Aproximadamente unos 25.000 osos polares habitan en cuatro ecorregiones del Ártico en territorios de Canadá, Alaska, Siberia, Svalbard y Groenlandia, donde las temperaturas pueden bajar hasta -40 grados Celsius en invierno.

En las regiones más meridionales, las fuerzas del deshielo marino llevan a los osos a la costa cada verano, donde dependen de las reservas de energía del cuerpo para la supervivencia y la lactancia debido a la ausencia de alimentos energéticamente adecuados.

Un desafío particular

Pero debido al calentamiento global, que es dos veces más rápido en el Ártico, la ausencia de hielo dura cada vez más tiempo. Incapaces de encontrar otra fuente de alimento tan rica como las focas, cada vez más osos polares hambrientos se aventuran lejos de su territorio, cerca de las zonas habitadas.

El derretimiento de la capa de hielo es un desafío particular para las hembras, que entran en sus madrigueras en otoño para dar a luz a mediados del invierno y emergen en primavera con sus cachorros.

Si las emisiones de gases de efecto invernadero continúan aumentando, el calentamiento global podría hacer que la mayoría de los osos polares desaparezcan del Ártico para finales de siglo.

En un reciente estudio, investigadores de la Universidad de Toronto analizaron cómo la desaparición gradual de su hábitat, la capa de hielo donde capturan las focas que necesitan para alimentarse, puede afectar la supervivencia se estos icónicos animales.

Los investigadores concluyeron que si las emisiones de gases de efecto invernadero continúan aumentando, el calentamiento global podría hacer que la mayoría de los osos polares desaparezcan del Ártico para finales de siglo.

Funesto destino

Para llegar a sus conclusiones, el equipo de investigación estimó el peso máximo y mínimo de los osos, y luego de modelar su gasto energético, calculó el número máximo de días de ayuno que un oso polar puede soportar antes de que las tasas de supervivencia de adultos y cachorros empiecen a disminuir.

Respecto a los resultados de este esfuerzo, el investigador Péter K. Molnár, académico en el Departamento de Ecología y Biología Evolucionaria de la Universidad de Toronto y coautor del estudio, señaló:

“El resultado final es muy simple.
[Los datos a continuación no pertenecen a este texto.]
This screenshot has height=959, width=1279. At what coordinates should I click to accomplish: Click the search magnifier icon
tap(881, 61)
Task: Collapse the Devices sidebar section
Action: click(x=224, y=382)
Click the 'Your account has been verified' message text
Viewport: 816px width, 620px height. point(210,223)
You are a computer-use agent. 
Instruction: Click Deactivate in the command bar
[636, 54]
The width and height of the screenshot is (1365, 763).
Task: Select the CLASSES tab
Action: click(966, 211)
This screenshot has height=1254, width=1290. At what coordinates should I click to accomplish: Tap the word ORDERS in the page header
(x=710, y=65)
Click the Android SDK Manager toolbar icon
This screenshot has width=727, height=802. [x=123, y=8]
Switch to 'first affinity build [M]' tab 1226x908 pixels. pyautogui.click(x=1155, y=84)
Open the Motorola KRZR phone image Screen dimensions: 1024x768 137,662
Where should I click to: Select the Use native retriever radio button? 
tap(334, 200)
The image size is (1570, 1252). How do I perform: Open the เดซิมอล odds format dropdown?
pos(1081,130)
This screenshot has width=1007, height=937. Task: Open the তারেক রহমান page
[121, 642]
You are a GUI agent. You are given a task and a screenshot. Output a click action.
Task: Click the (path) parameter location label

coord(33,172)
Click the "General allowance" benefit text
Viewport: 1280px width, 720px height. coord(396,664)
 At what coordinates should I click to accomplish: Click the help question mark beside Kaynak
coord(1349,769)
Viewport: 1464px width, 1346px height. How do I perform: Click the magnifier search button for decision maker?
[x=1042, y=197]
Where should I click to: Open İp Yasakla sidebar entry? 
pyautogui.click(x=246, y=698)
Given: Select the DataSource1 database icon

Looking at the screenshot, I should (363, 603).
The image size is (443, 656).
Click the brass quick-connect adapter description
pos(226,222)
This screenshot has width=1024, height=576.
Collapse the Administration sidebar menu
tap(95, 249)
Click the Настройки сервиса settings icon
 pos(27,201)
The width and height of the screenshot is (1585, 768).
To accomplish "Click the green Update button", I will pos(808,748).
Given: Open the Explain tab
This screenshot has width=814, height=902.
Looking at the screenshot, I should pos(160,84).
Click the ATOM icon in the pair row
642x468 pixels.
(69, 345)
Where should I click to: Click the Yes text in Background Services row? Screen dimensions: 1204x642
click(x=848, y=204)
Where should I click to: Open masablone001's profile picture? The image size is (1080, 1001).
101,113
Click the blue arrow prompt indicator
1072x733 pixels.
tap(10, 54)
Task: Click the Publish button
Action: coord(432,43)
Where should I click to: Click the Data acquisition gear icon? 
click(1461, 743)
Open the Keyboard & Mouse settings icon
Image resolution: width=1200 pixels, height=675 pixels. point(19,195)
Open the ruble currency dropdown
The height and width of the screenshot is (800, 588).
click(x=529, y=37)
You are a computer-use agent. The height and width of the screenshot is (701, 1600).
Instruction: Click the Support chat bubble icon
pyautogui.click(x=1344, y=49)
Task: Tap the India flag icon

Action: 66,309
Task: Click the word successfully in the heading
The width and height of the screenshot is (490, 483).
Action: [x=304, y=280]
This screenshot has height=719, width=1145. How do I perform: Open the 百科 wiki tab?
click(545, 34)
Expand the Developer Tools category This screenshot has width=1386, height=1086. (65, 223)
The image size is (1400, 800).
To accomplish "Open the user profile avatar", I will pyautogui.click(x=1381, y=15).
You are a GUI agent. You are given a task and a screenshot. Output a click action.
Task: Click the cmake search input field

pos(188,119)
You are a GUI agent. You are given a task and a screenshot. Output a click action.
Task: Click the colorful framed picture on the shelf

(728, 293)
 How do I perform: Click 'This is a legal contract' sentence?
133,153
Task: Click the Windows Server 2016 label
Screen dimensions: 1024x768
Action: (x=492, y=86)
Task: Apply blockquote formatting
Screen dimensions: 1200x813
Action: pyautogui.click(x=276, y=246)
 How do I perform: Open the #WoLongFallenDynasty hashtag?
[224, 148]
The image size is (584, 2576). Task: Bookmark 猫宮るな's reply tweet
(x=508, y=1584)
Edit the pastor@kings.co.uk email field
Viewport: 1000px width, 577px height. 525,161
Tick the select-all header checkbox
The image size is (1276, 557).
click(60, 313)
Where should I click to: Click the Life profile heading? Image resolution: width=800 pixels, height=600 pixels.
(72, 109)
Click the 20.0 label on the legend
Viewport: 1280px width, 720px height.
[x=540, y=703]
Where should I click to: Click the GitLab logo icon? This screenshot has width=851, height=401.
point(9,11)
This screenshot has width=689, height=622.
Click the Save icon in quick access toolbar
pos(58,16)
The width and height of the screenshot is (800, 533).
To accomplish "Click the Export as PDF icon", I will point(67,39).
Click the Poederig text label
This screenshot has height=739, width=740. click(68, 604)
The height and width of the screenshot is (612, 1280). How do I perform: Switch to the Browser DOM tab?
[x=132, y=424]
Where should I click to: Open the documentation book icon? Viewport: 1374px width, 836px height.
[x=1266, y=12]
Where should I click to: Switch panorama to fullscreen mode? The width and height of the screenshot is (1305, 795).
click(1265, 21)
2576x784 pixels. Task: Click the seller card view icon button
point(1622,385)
Si continuamos emitiendo gases de efecto invernadero de la manera en que lo estamos haciendo, es muy probable que perdamos toda la población de osos polares del mundo antes de que termine el siglo”.

Incapaces de encontrar otra fuente de alimento tan rica como las focas en su entorno, cada vez más osos polares hambrientos se aventuran lejos de sus territorios naturales.

Los investigadores insisten en que incluso en un escenario en que el calentamiento se limite a 2,4 grados Celsius en comparación con los niveles preindustriales –casi medio grado por encima del objetivo del Acuerdo de París– esto “no garantizaría la salvación de los osos polares a largo plazo”.

En complemento, los autores apuntan que actualizar la clasificación de los osos polares en la tristemente célebre Lista Roja de la Unión Internacional para la Conservación de la Naturaleza, pasando de ser considerados animales “vulnerables” a “en peligro crítico”, probablemente no cambiaría nada en el funesto destino del animal ártico.